Locataires indésirables: Un cas parmi tant d’autres

Une nouvelle publiée dans Le Nouvelliste, quotidien de Trois-Rivières, sous la plume de Paule Vermot-Desroches, nous fait part de la découverte pour le moins décourageante d’un propriétaire de logements.  Stéphane Lagacé possède une quarantaine de logements à travers la région de la Mauricie depuis une quinzaine d’années, et a connu sa part de locataires indésirables, mais ce qu’il a constaté dans son logement de la rue Sainte-Anne, à Yamachiche, lui a littéralement scié les bras.

Quand on pense à des types comme François Saillant, du Front d’action populaire en réaménagement urbain (FRAPRU), pour qui les locataires sont tous victimes des « méchants propriétaires », j’aimerais bien que Saillant prenne un type comme ce locataire indésirable comme chambreur, pour une couple d’années.  Monsieur Lagacé s’attend à des réparations d’au moins 10,000$ à son logement, et ce sans compter qu’il avait prêté différentes pièces d’ameublement à ce locataire, qui avait bien peu au moment de son emménagement.  Évidemment, tous ces meubles, et appareils ménagers, sauf un, sont disparus quand le locataire a quitté.  Ajoutons à cela plus de 1500$ en frais juridiques dans ce seul cas, et on comprend que Stéphane Lagacé se retrouve à son tour… démuni.
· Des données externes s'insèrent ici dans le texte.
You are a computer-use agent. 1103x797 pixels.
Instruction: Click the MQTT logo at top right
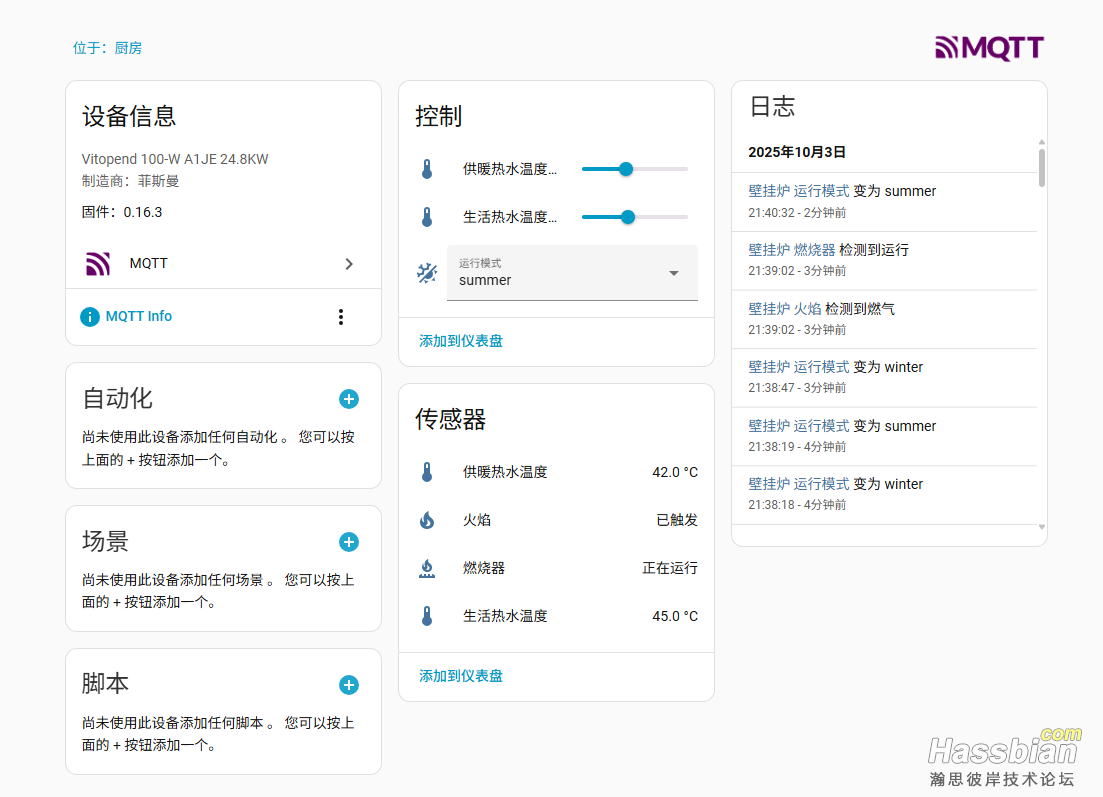coord(989,47)
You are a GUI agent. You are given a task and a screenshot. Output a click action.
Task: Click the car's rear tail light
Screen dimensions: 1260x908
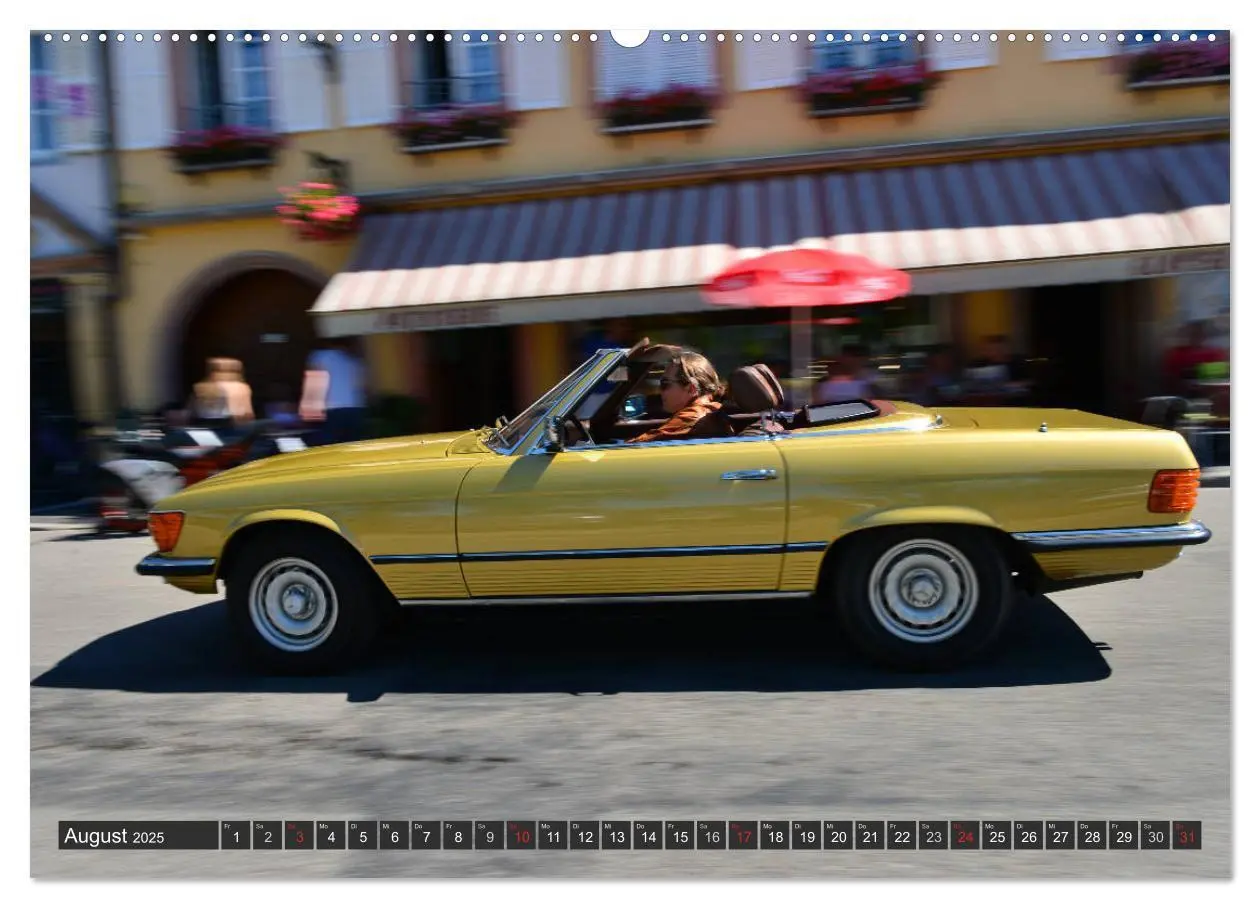(1173, 491)
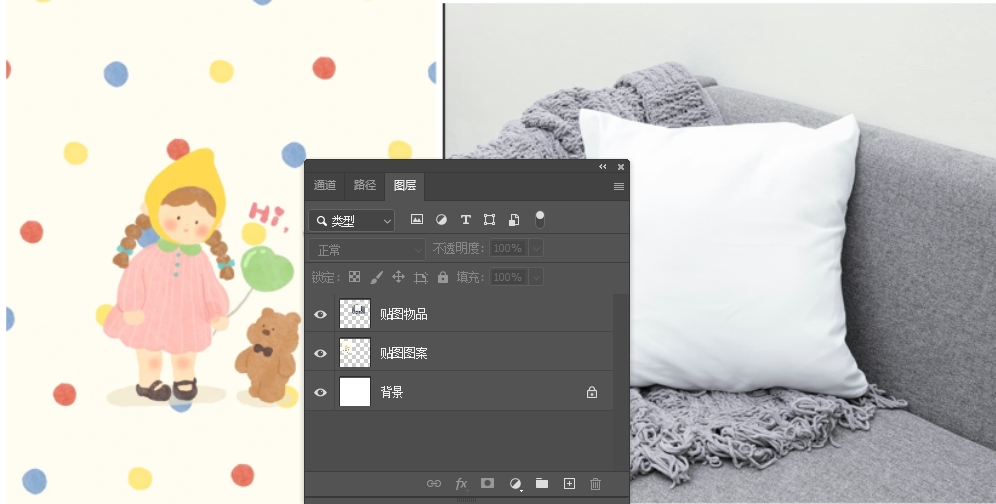Expand the 不透明度 opacity dropdown arrow

click(x=536, y=249)
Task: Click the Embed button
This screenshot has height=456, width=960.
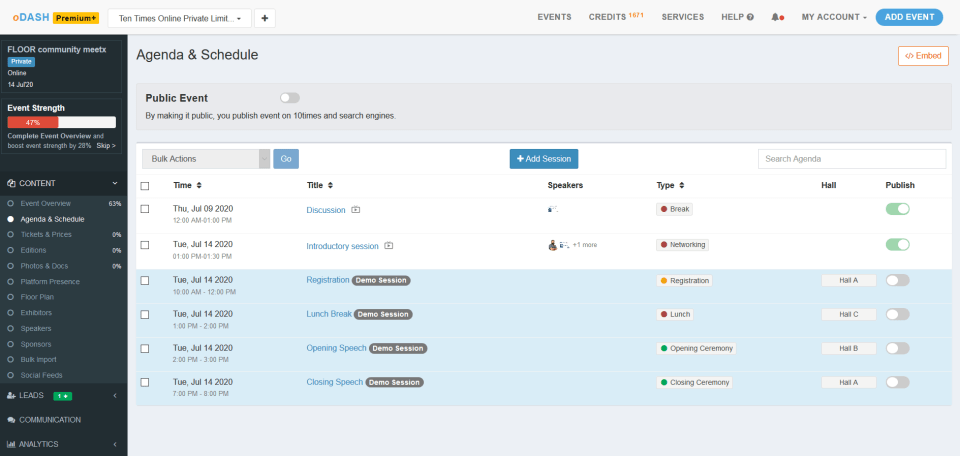Action: click(x=923, y=55)
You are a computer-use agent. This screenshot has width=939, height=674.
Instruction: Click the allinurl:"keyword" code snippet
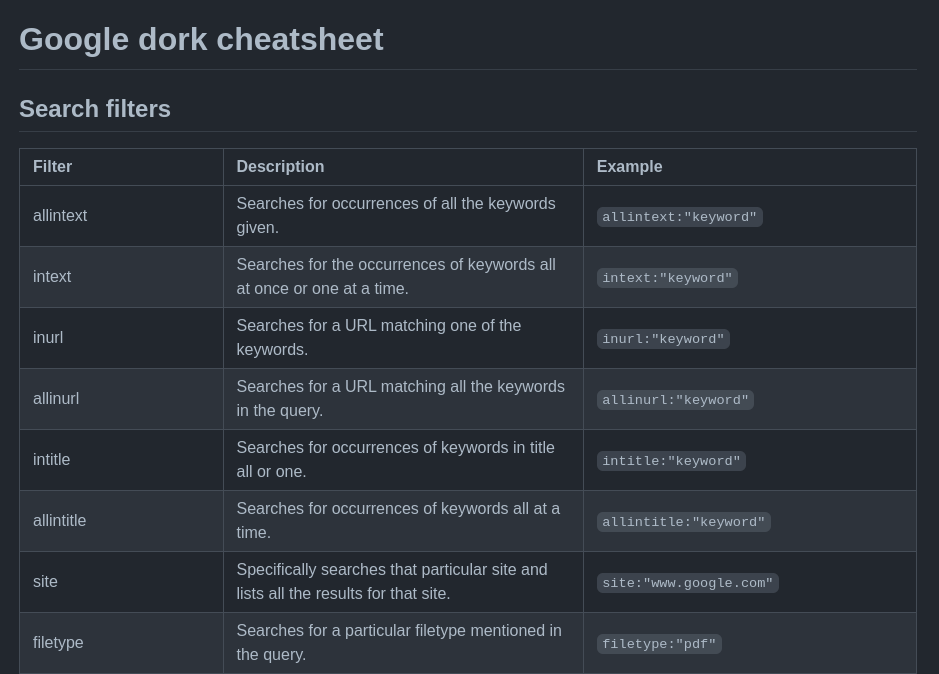675,400
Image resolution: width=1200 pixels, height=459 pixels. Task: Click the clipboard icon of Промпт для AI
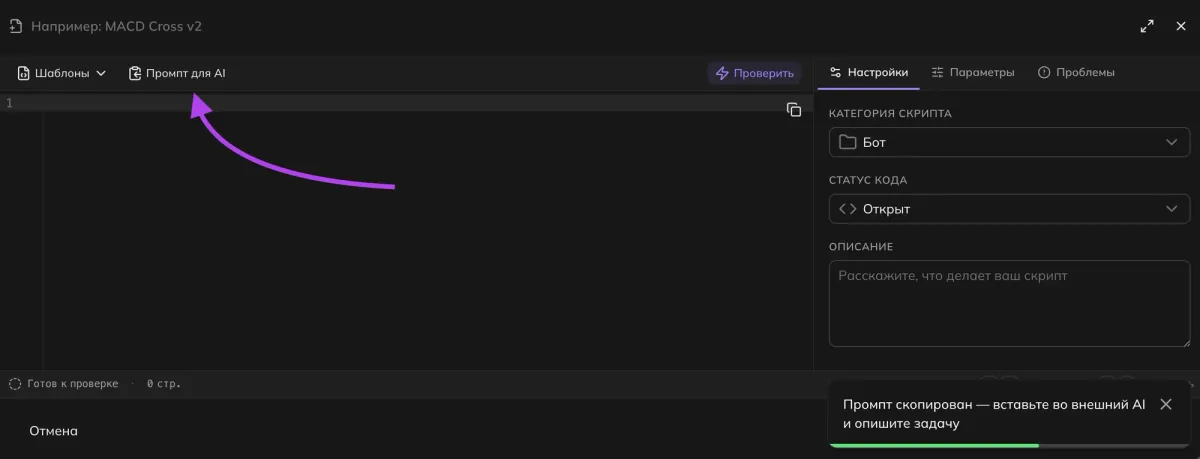(x=135, y=73)
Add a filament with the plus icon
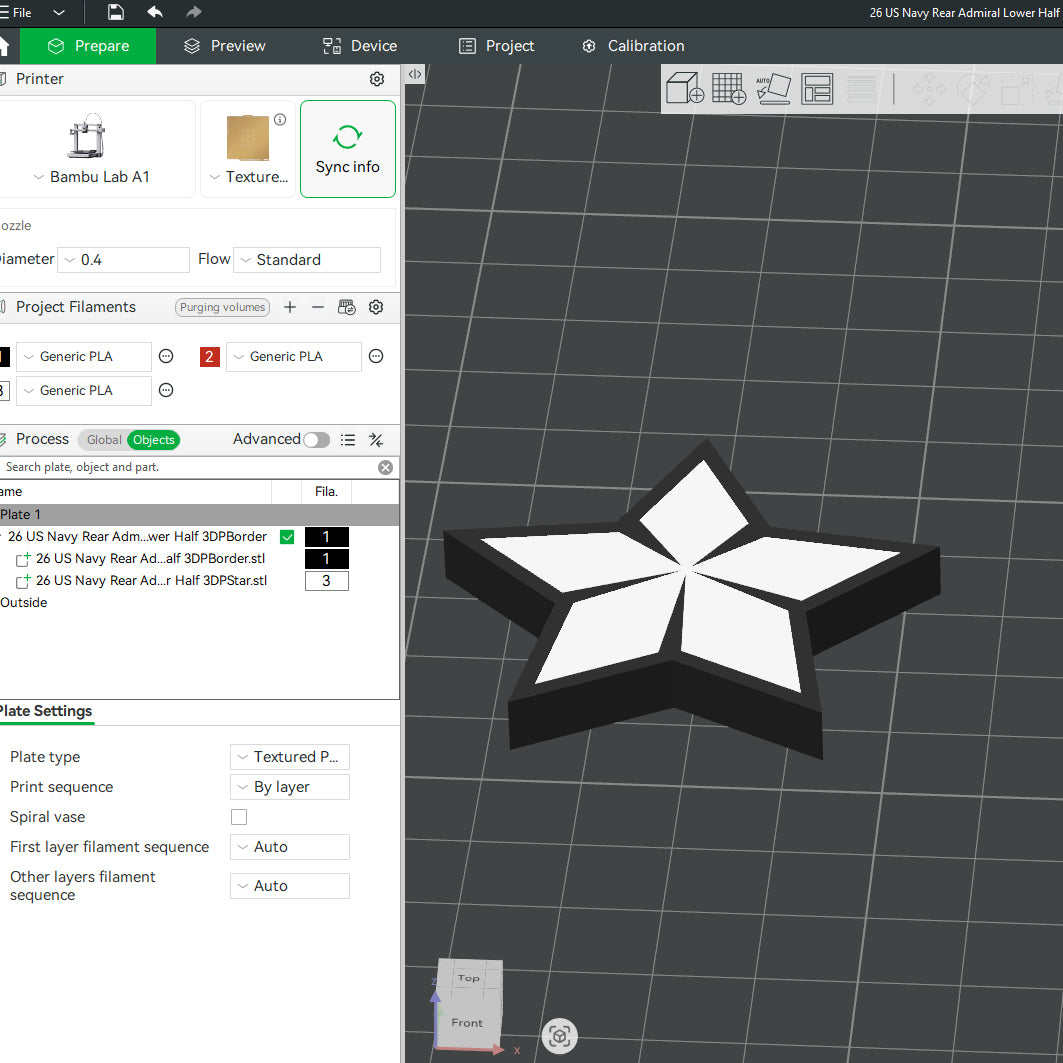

Dans le grand Montréal, combien y a-t-il de ce genre de locataires?  Beaucoup plus qu’on pourrait le croire.  Qu’un locataire ait à faire face à des difficultés financières, ça peut arriver; je l’ai moi-même vécu, dans un passé pas si lointain.  Mais causer pour plus de 10,000$ de dommages, des dommages à ce point importants qu’il est impossible de louer le logement avant que des travaux d’importance soient réalisés, c’est vraiment le comble!  Je me demande d’ailleurs pourquoi le nom du locataire n’a pas été cité dans l’article; avait-il moins de 18 ans?  Je serais d’avis que le nom d’un locataire qui cause de tels dommages dans une unité de logement soit publié, afin de faciliter son retracement, et qu’il soit amené devant la justice pour répondre de ses actes.  Parce que pour l’instant, il est disparu dans la nature, le type en question.  Il peut réapparaître n’importe où, et peut-être même démolir un autre logement.  D’un autre côté, cet individu a peut-être d’autres sortes de problèmes, et il aurait peut-être besoin d’aide psychologique?  On ne démolit pas un logement que l’on ne peut plus payer, quand même.

Cette affaire illustre bien ce que vivent certains propriétaires face à des locataires indésirables.  Ce cas n’en est qu’un parmi tant d’autres.  Mais j’espère que la publication de ce cas, ainsi que d’autres qui surviennent régulièrement un peu partout au Québec, amènera tous les François Saillant de ce monde à réfléchir à deux fois avant de jeter tous les blâmes sur les propriétaires, quand il est question de logement.